Are your symptoms from a cold or an allergy?
An allergy is an abnormal reaction or increased sensitivity to certain substances or “allergens.” The allergic individual experiences symptoms when exposed to these substances which are harmless to non-allergic people. While both colds and certain allergies share common symptoms, a cold is caused by a virus and an allergy is triggered by an allergen.
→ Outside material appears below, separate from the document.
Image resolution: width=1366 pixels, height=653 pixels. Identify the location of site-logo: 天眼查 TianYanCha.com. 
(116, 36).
Many people who suffer from allergic rhinitis or “hay fever” think that they have colds, when in fact substances in their environment are to blame.
Allergic rhinitis results from an inflammation and irritation of the lining of the nose in response to an allergen.
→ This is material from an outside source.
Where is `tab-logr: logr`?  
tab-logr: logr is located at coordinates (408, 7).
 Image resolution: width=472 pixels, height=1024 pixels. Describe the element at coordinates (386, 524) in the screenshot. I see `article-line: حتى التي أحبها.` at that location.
A cold is frequently accompanied by other symptoms such as sore throat and cough and only lasts 3-5 days, whereas allergic rhinitis tends to come and go and recur during the same season each year.
Common allergy symptoms are: sneezing, runny nose, red, watery or itchy eyes, eye discharge, chronic post nasal drip, congestion, headaches, chronic sinus infections, itchy skin, hives, and ear pain.
Do you experience one or more of these symptoms. How often do you have allergy symptoms? Is it several months of the year or just on a rare occasion? Is it seasonal (trees in the spring, weeds in the fall) or year round (mold, animals, cockroach, dust and dust mites)? Allergies are quite common. According to the American Academy of Allergy and Immunology, one out of every six Americans suffers from an allergic condition. More than 35 million Americans suffer from seasonal allergic rhinitis.
The best method for determining if you suffer from allergies and what allergens trigger your symptoms is allergy skin testing. With the results of this test, your physician can confirm the severity of your allergies and formulate a treatment plan.